Study text:
━━━━
– Dr. Les Anderson, Beef Extension Specialist, University of Kentucky
Well, it’s that time of year for me to plead with our producers to pregnancy diagnose their cows. This year appears to be even more important than the last few. The University of Kentucky has about 2500 cows on various Applied Master Cattleman projects throughout the state. Many of these farms have participated in these projects for two years. Cows in all of these projects are subjected to estrus synchronization prior to either natural service or to AI. These projects are designed to either demonstrate to producers how to shorten the calving season or the production and economic efficiencies of AI. Most of these cows have been diagnosed for pregnancy and, if these farms are any indication, pregnancy rates will be unexpectedly low this year. The last couple of years, these farms have averaged 59% AI and 91% overall pregnancy rate after a 60-day breeding season. This year, our AI rate is only 51% and the average pregnancy rate is only 79.5%!
Why are the pregnancy rates so low? Great question. Our best guess is that, after two straight years of drought, the cows entered calving in a lower body condition and our hay quality from last summer was well below average. This nutrient challenge likely delayed many cows ability to recycle after calving even though they were subjected to protocols to induce estrus in anestrous cows. These cows likely did not start cycling until July when fertility is typically low. If you do the math, half the herd conceived on one day and only half of the remaining cows conceived to the bull. I am tempted to blame the bulls but I have observed lower reproductive rates on numerous farms scattered across the entire state of Kentucky. Actually, I have observed normal reproductive rates in only 2 farms total this spring.
━━━━
Input data:

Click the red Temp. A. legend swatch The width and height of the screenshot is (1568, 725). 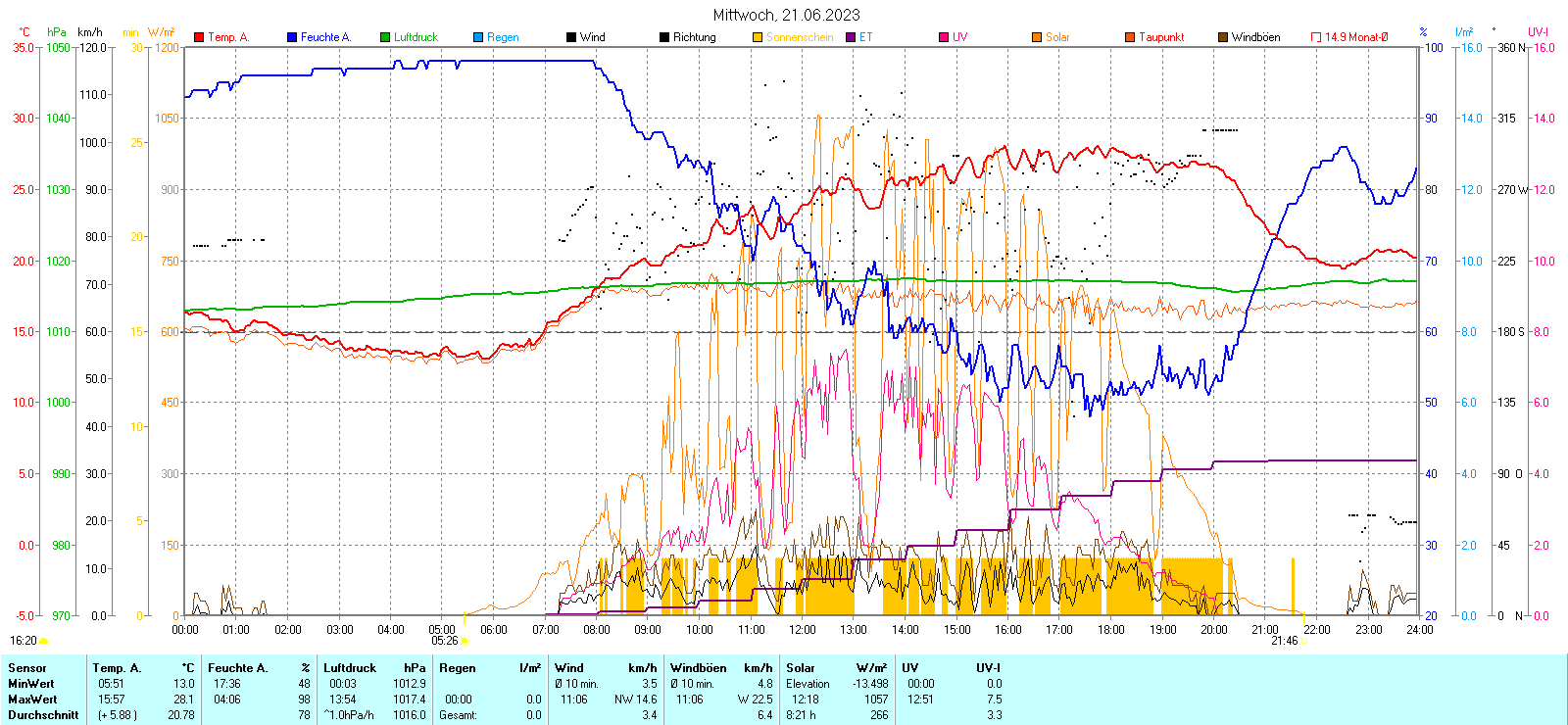click(199, 37)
━━━━
Update the article on cow pregnancy rates by restating it starting at "Why are the" and ending at "total this spring.", with "drought" replaced by "dry weather".

Why are the pregnancy rates so low? Great question. Our best guess is that, after two straight years of dry weather, the cows entered calving in a lower body condition and our hay quality from last summer was well below average. This nutrient challenge likely delayed many cows ability to recycle after calving even though they were subjected to protocols to induce estrus in anestrous cows. These cows likely did not start cycling until July when fertility is typically low. If you do the math, half the herd conceived on one day and only half of the remaining cows conceived to the bull. I am tempted to blame the bulls but I have observed lower reproductive rates on numerous farms scattered across the entire state of Kentucky. Actually, I have observed normal reproductive rates in only 2 farms total this spring.